# Records contained in a dataset:
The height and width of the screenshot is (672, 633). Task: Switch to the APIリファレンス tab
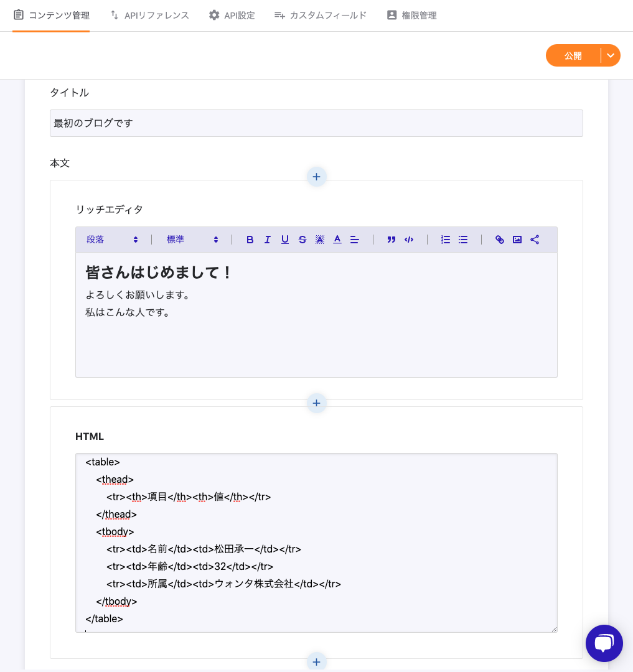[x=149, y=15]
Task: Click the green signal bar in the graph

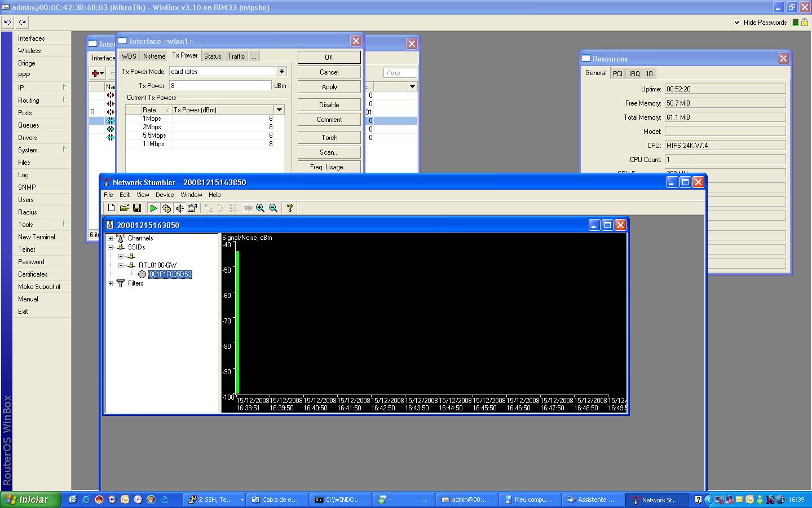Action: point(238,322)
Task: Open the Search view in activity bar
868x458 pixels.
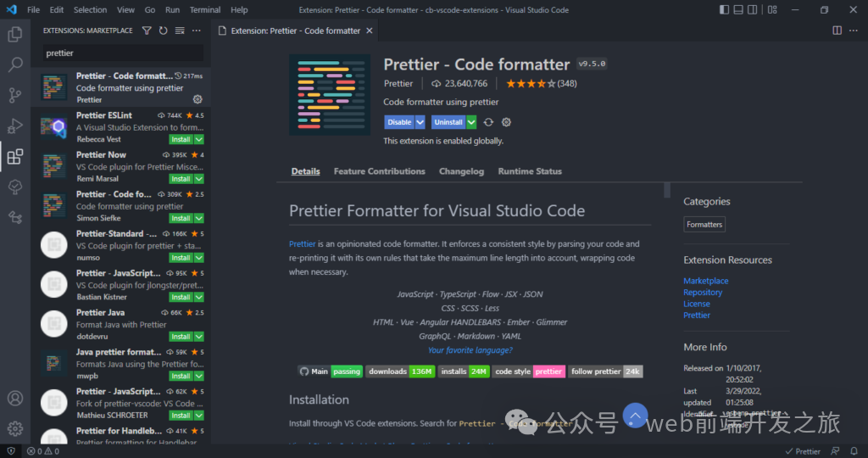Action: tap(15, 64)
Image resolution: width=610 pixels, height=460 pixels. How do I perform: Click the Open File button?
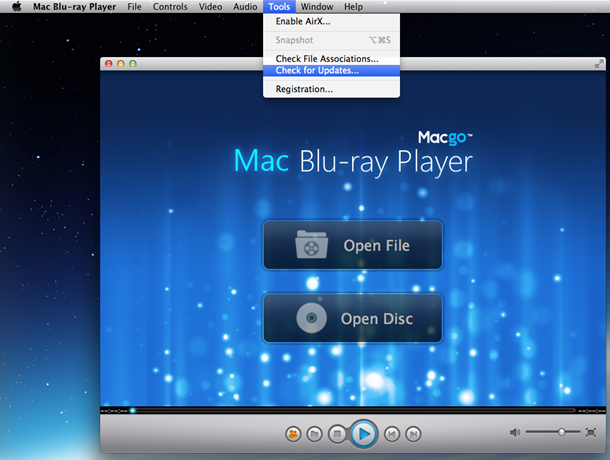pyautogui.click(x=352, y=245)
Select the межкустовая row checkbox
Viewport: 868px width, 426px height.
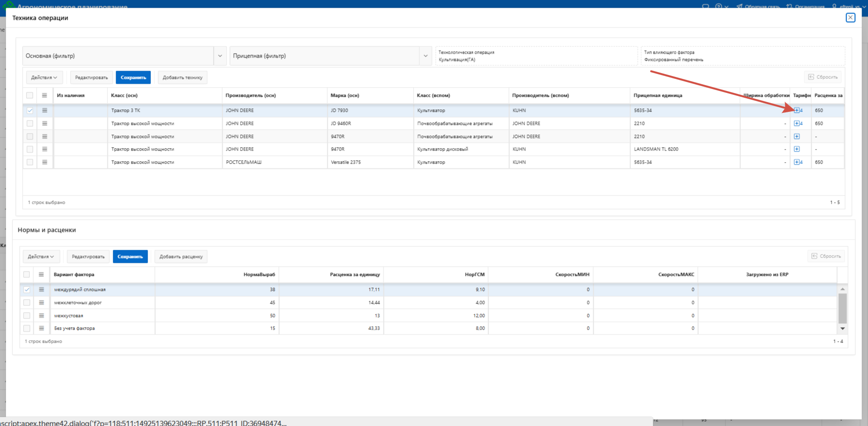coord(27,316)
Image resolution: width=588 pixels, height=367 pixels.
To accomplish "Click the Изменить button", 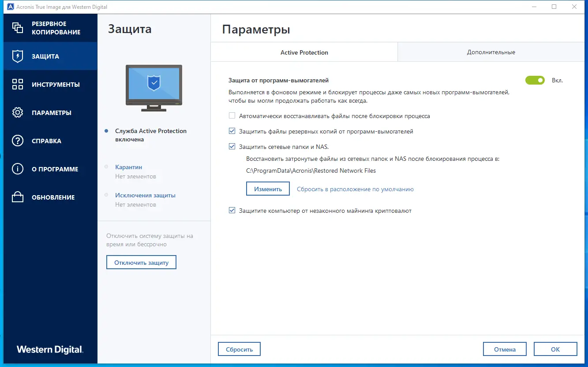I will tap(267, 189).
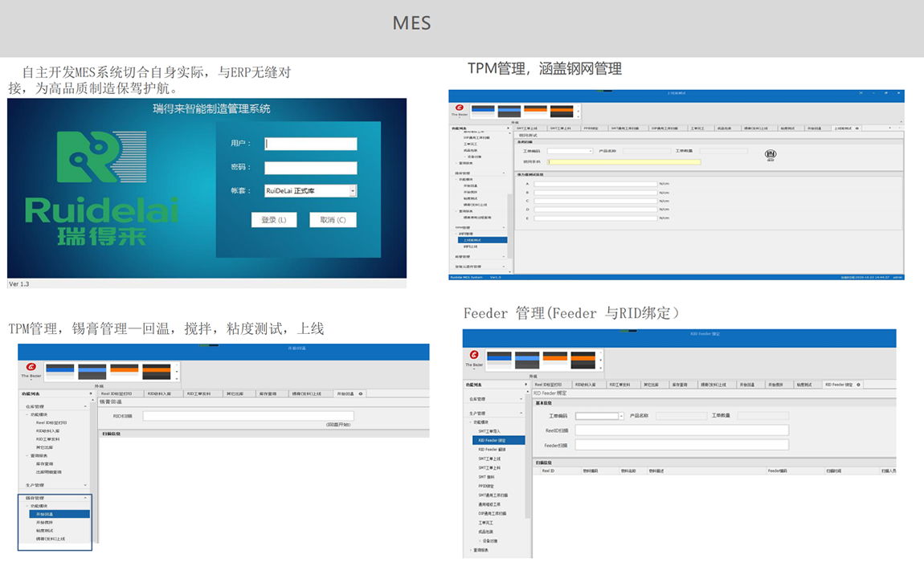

# WORK INSTRUCTION:
Transcribe only the lines above that start at the line containing "Task: Open the Search view in activity bar" and end at the line containing "Image resolution: width=588". Omit pictures.

# TASK SOLUTION:
Task: Open the Search view in activity bar
868x458 pixels.
Action: tap(15, 64)
Image resolution: width=610 pixels, height=460 pixels. How do I perform: Click the Open File button?
pyautogui.click(x=352, y=245)
Select the межкустовая row checkbox
Viewport: 868px width, 426px height.
coord(27,316)
Image resolution: width=588 pixels, height=367 pixels.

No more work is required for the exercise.